Action

60 29 86
                                    

"ARDIAN"
♡Happy Reading♡


●                                                                                                                
Kini Ardian sudah berangkat. Setelah memastikan Kisya tertidur ia segera membawa pisau lipat kecil dimasukkan ke dalam kantong jaketnya. Memakai topeng dan topi dari atasan sampai bawahan semua bernuansa hitam. Dengan motornya ia segera melaju menuju tempat yang ia sebut "akhir kehidupan".

"Hah" ia mendesah pelan melempar jaketnya sembarang arah. Kini di hadapannya sudah ada satu orang yang masih terikat pingsan.

Ardian terkekeh pelan "Yah ga seru masih pingsan". Ia menepuk nepuk pipi orang itu keras.

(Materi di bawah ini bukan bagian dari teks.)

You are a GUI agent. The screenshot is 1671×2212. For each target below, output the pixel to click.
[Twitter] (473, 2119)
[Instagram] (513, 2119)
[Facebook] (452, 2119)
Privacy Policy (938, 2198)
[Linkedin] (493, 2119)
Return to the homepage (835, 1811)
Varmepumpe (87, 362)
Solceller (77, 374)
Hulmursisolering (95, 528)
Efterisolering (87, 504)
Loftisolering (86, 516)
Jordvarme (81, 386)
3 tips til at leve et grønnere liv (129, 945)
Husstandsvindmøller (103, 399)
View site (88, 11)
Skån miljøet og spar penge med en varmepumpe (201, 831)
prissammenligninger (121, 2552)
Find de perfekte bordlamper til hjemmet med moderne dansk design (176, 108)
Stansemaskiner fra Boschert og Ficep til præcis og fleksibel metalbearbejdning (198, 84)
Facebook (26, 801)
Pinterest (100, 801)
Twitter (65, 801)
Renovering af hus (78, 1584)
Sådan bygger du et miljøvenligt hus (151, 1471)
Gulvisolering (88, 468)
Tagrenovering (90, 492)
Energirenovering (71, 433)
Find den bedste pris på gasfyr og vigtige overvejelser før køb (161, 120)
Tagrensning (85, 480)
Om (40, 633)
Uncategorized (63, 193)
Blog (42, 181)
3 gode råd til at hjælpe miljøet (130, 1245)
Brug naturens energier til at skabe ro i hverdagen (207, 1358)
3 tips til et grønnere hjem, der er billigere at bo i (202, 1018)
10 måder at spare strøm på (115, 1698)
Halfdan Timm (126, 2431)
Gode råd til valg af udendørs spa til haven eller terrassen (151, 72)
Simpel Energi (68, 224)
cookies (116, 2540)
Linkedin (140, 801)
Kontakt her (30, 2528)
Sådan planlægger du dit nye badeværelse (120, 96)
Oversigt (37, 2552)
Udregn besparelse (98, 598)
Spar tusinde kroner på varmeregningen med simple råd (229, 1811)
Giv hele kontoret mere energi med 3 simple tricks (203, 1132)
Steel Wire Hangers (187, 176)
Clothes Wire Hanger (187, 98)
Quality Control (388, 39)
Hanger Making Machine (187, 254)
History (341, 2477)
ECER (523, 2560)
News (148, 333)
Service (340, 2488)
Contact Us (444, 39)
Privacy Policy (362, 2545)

Dan tak lama orang itu bangun ia mengerjapkan matanya berkali kali meringis kesakitan. Mulutnya di bekap, sekencang kencangnya ia berteriak meminta tolong tak kan ada yang dengar.  Kondisinya juga sudah lemah.

Senyum Ardian mengembang "halo" sapanya.

Orang itu hanya menintikkan air matanya. Memberontak sekuat tenaga untuk melepaskan diri. mau apa dia batinnya.

Ardian berjongkok memegang ujung selotip yang tertempel di mulut orang itu. Menariknya kasar hingga sedikit lecet ada di sekitar mulut orang yang akan jadi mainannya malam ini.

"Mau apa kau?" Tanya orang itu ketakutan.

"Santai dong kita bermain dulu". Kali ini tak ada rencana Ardian untuk mempercepat kematian orang itu. Tidak sekarang tepatnya. Ia hanya akan melukainya sedikit menjadikannya kertas tempat menggambar dan pisau sebagai pensilnya.

Orang itu mencoba memberontak badannya gemetar keringat  dinginnya bercucuran. "Bermain apa? Kenapa saya kamu tangkap? Apa salah saya?".

Ardian memandang sejenak orang itu. Bibirnya tertarik ke atas tersenyum remeh. "Rupanya belum tau ya bahkan kamu juga telah menyiksa anakmu bukan? Aku hanya melakukan pembalasan".

"Siapa yang kamu maksud?"

Tak ada jawaban hanya teriakan histeris yang ada setelahnya. Pisau itu sudah mulai meluncurkan aksinya dibantu tangan seorang handal. Darah pekat terlihat di mana mana entah menyembur ataupun mengalir.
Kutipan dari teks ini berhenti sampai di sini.